Be pleasant and feel free to laugh it all off....after all it's only dance, not the Spanish inquisition! You have the power to make this a successful endeavor. Use your power to applaud his efforts and celebrate his successes. If you are careful and use your patience it won't be long until both of you will be enjoying your dance experience much more fully.
The beginning of your dance education is the most critical. Once you have moved past the beginning level, things do and will smooth out. He will have more than likely caught up to your previous skill level. Both of you will gradually start to feel more natural and comfortable. Concepts will become more natural to both of you and you won’t even need to think through it nearly as much. If you want to start dancing well, remember it is in the “how” you start will determine your success as a couple. Success primarily lays in the hands of a level-headed woman. Use your power wisely.
Why I want you to learn Foxtrot.
The importance of starting off slowly.
I know! You come into your first dance lesson and you want to Salsa or Swing because it sounds like so much fun. And you are right, they are a lot of fun….and fast too!
They are fast. Most new dancers who choose to start off with one of the faster dances get discouraged well, faster. Why would you get so discouraged when they are supposed to be so much fun? The simple truth is because the faster dances translates into unnecessarily forcing you to change your weight faster, lead faster, follow faster and execute faster. It ultimately means that you will also saturate and frustrate faster. Many couples who don't start with something slower will often give up, rather than stay the whole course to completion.
When I first meet a new couple I always suggest Foxtrot first because it is slower (as well as is the easiest dance to learn). You can take the time to learn lead, follow, footwork, weight placement and patterns at a more relaxed pace. This translates into a more relaxed way to start off your dance experience. Once you try a few slower dances and get the hang of changing your weight along with simple lead and following skills under your belt; it can make for a much smoother transition into a faster dance like swing and salsa.
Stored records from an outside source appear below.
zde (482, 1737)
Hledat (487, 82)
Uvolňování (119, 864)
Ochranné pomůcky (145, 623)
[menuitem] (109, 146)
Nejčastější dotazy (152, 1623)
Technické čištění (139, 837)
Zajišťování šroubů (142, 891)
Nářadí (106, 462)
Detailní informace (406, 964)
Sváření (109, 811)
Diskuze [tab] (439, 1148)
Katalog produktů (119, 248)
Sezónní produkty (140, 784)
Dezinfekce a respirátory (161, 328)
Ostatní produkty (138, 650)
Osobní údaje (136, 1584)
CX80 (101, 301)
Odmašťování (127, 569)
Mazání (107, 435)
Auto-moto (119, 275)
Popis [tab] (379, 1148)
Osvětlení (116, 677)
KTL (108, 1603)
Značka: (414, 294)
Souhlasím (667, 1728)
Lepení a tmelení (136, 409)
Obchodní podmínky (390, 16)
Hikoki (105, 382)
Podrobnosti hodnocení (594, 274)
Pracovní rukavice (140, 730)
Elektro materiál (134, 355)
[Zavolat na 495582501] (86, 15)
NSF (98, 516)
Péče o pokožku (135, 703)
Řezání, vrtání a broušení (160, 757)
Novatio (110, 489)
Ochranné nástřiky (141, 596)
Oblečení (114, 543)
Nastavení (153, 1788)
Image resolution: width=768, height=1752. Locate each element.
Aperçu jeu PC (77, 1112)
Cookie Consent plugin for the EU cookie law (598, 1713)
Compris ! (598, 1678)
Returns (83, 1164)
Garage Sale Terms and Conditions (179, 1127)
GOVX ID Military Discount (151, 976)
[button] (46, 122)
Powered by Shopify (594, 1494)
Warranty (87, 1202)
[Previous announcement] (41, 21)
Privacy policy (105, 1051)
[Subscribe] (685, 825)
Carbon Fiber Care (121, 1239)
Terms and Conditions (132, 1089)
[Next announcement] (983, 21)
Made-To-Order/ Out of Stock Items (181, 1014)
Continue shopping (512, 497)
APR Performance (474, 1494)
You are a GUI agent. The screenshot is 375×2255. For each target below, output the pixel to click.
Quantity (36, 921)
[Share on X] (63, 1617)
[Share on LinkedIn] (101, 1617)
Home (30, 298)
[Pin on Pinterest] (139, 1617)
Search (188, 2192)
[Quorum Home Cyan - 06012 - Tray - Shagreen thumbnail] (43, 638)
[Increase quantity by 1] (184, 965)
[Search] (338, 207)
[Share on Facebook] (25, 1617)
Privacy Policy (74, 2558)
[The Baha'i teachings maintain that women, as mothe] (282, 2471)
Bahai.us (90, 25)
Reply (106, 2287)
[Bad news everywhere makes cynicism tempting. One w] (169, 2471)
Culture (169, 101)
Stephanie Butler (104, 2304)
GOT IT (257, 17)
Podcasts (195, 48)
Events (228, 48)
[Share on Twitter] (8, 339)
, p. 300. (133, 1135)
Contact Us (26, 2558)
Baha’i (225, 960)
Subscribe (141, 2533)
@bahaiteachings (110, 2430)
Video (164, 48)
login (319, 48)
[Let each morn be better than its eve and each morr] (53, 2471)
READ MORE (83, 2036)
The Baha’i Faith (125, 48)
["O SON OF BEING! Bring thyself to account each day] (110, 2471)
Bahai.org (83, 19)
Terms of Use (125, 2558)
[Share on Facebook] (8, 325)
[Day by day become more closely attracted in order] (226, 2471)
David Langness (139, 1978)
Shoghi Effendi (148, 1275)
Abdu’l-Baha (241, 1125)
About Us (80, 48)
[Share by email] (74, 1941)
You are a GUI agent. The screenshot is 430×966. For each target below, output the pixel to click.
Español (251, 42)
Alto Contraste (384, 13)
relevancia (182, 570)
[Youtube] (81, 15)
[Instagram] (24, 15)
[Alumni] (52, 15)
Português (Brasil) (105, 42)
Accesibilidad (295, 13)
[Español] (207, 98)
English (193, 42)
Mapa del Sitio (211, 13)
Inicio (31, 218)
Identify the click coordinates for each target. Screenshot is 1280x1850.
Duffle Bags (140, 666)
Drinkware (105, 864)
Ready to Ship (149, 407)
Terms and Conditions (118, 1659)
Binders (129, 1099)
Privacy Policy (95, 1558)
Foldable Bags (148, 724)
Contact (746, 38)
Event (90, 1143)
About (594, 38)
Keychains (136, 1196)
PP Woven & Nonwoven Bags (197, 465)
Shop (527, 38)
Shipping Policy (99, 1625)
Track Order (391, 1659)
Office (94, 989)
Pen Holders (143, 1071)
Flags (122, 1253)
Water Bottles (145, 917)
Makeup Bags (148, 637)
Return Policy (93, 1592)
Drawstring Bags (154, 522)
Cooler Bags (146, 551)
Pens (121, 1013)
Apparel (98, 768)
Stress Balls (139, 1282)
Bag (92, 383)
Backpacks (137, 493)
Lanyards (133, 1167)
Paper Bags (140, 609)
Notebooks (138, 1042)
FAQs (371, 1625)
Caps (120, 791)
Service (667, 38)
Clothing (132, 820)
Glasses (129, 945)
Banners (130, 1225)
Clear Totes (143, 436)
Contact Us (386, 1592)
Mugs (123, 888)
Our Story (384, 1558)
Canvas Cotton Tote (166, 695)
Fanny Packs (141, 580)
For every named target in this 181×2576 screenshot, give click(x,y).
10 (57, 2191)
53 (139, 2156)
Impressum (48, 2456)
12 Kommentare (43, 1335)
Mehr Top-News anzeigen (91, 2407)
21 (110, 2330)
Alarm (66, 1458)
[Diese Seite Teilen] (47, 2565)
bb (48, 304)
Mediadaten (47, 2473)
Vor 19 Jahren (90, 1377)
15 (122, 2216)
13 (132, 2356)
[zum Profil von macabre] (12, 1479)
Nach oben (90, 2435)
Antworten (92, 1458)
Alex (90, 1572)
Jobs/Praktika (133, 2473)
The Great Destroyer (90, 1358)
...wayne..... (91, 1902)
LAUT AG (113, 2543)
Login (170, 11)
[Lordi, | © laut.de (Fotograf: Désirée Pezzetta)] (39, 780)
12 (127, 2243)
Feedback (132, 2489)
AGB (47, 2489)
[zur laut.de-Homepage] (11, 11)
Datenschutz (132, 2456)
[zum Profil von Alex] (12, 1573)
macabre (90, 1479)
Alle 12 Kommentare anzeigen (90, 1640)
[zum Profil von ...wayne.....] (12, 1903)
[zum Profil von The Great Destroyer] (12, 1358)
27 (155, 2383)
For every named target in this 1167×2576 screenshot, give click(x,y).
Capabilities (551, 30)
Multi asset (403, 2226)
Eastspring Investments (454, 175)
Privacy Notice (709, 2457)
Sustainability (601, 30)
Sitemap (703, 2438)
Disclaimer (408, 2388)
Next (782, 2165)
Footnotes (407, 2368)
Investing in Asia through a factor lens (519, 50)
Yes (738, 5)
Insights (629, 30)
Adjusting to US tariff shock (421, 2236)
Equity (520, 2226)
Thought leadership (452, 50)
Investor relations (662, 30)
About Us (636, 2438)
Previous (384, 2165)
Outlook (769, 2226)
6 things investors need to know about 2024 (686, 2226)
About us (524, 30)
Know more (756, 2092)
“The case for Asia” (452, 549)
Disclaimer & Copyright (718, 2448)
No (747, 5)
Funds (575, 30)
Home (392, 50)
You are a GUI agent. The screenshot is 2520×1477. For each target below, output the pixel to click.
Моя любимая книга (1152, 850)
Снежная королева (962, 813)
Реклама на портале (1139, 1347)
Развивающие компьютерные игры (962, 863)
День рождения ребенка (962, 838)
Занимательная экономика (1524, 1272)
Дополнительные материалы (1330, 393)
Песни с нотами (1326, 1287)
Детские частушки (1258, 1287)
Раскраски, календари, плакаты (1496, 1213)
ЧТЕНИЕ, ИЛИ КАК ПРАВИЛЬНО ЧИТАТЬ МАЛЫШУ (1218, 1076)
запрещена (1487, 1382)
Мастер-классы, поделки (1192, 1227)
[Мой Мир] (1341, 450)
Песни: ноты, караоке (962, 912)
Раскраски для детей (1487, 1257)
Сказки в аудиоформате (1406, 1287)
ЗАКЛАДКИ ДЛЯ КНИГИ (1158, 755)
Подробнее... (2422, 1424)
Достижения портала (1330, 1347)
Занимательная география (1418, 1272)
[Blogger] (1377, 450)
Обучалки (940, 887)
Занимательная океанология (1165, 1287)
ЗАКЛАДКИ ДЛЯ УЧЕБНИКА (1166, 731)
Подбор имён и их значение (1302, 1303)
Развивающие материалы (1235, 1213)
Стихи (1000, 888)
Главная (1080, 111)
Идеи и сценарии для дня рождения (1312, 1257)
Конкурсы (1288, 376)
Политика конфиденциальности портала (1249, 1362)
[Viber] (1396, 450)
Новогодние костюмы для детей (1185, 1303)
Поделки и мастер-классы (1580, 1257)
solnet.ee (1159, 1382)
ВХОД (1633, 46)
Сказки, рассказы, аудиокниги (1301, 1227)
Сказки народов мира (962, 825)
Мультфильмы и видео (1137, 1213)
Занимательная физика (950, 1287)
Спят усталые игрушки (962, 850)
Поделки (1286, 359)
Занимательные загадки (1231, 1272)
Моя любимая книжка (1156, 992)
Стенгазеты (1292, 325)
Slower transitions are better indicators of better dancing as a whole.
Rhythm dances like Salsa and all Swings (Especially West Coast Swing) requires a very strong partner connection to be executed well. This doesn’t happen right away. It will sometimes take months to be able to feel a strong enough connection to the upper part of your body and to your partner's frame to dance Salsa or Swing effortlessly. Foxtrot and waltz teaches simple weight changing, along with how to read your partner's lead or communicate simple leading skills. Slower Foxtrots and Waltzes can feel more like a simple stroll in the park; comparatively it will give you a greater edge in the long run then those who choose to jump into a fast and furious dance right away.
Learning to dance is a skill much like learning to play the piano. You won’t be able to play a concerto in your first month, you will need to start with something more simply. Can you say, Chopsticks? Being patient enough to take the time to do it correctly will more easily provide you with the success that you desire, not to mention a stronger feeling of accomplishment. And who wouldn't want that?